Sir Hawkins, homme qu’on devine dans la force de l’âge, s’est retiré, au bord de la mer, quelque part en Angleterre, dans l’auberge de l’Amiral Benbow qu’il a décidé de reprendre. Là, il vit avec sa gouvernante et cuisinière Mrs. Collins. Nous sommes à la fin du XVIIIe siècle et « la silhouette torve du Corse dont tout le monde parle » s’apprête à assombrir le paysage temporel. Cela n’empêche pas notre sir de s’intéresser à ce « savoir nouveau en ébullition en France, susceptible de transformer radicalement les pensées de tous les hommes ».
C’est ainsi qu’il décide que son premier hôte sera français ; et Louis-Guillaume Brossac, rencontré à Oxford, fait son entrée dans l’auberge et accepte de donner des cours de français à notre narrateur, et de l’aider, entre autres, à « pénétrer les mystères du subjonctif, cette rareté dont la langue anglaise a su admirablement se passer ».

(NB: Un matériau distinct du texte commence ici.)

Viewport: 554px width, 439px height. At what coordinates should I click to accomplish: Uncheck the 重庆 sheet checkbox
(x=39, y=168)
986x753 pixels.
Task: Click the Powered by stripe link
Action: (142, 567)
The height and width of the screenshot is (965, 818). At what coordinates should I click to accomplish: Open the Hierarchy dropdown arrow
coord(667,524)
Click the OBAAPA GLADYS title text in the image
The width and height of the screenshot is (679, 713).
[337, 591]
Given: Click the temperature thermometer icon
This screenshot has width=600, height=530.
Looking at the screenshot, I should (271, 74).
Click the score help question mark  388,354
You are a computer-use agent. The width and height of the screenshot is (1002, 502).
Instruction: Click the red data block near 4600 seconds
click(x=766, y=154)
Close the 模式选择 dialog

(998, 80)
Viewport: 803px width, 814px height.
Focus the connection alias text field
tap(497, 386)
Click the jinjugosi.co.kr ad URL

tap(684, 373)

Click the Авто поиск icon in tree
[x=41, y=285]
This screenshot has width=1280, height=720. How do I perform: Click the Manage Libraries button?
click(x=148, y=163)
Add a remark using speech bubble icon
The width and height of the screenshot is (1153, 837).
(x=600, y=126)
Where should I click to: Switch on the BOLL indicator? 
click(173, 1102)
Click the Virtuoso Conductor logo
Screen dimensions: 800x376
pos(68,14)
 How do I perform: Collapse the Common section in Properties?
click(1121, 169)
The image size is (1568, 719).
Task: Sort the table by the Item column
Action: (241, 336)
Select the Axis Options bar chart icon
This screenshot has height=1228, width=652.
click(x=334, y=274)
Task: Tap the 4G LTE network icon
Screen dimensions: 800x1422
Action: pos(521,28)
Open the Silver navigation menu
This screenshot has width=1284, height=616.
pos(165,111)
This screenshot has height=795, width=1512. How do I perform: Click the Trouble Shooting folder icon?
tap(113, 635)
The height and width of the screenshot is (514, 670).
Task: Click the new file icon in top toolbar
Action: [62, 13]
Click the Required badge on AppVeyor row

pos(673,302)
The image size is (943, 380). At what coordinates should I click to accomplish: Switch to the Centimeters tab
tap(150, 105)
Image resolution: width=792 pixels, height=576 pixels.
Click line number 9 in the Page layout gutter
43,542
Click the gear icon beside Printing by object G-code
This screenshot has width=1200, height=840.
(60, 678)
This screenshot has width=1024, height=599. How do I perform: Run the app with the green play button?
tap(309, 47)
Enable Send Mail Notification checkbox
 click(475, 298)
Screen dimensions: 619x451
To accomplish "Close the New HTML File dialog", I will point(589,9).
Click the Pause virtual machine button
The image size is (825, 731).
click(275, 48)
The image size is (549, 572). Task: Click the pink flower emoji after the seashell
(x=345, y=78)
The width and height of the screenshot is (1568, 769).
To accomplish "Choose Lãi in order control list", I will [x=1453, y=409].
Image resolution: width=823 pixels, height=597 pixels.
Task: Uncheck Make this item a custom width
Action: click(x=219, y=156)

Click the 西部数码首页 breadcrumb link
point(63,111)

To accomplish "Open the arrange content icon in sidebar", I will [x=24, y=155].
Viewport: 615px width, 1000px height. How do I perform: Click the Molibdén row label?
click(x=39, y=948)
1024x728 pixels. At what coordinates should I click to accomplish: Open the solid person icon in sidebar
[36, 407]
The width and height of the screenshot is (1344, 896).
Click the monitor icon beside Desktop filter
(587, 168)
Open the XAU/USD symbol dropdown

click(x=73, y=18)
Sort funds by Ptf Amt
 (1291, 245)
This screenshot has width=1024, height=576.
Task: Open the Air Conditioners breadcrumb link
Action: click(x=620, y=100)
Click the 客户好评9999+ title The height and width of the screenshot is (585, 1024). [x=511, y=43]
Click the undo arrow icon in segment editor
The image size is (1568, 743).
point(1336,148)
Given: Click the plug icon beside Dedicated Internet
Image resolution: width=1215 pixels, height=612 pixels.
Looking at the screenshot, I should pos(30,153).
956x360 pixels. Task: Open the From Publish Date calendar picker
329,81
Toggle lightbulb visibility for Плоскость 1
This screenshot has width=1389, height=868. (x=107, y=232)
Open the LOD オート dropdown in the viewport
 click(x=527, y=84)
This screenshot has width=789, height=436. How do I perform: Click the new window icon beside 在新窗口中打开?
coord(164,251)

Vont se croiser dans cette auberge différents hôtes qui ont tous un point en commun : ils racontent des histoires, la leur ou celle d’autres personnes. A tel point que, au fil du temps, l’auberge va acquérir une réputation de « nid de conspirateurs au service de l’imagination ». Avec ces récits - qui respectent la bonne vieille tradition orale mais qui font aussi écho à ce nouveau conte philosophique auquel notre Voltaire bien aimé est en train de donner ses lettres de noblesse -, sir Hawkins comprend que la conversation est un élément fondamental de cette modernité qui se met en place, qu’elle est l’axe crucial par lequel les hommes peuvent échanger leurs expériences et leurs points de vue, et par lequel par conséquent, la tolérance et l’ouverture d’esprit peuvent éclore. Dans la première partie, l’exemple le plus parlant - si je puis me permettre - en est peut-être le récit de l’Ecossais Alasdair McLairg, conté à ces Anglais contre lesquels il a lutté et qu’il considère encore un peu comme des êtres maléfiques. Et il a ses raisons, McLairg.
Ne raconte-t-il pas comment l’un de ses ancêtres est mort foudroyé sur place parce qu’il avait assisté à un toast qui souhaitait longue vie au roi du pays honni ? Il a alors bien raison de s’abstenir quand ses compagnons décident de faire une fête pour l’anniversaire du roi Georges, et au moment du toast, McLairg monte dans sa chambre. Et tous ses compagnons d’approuver cette sage décision
à suivre...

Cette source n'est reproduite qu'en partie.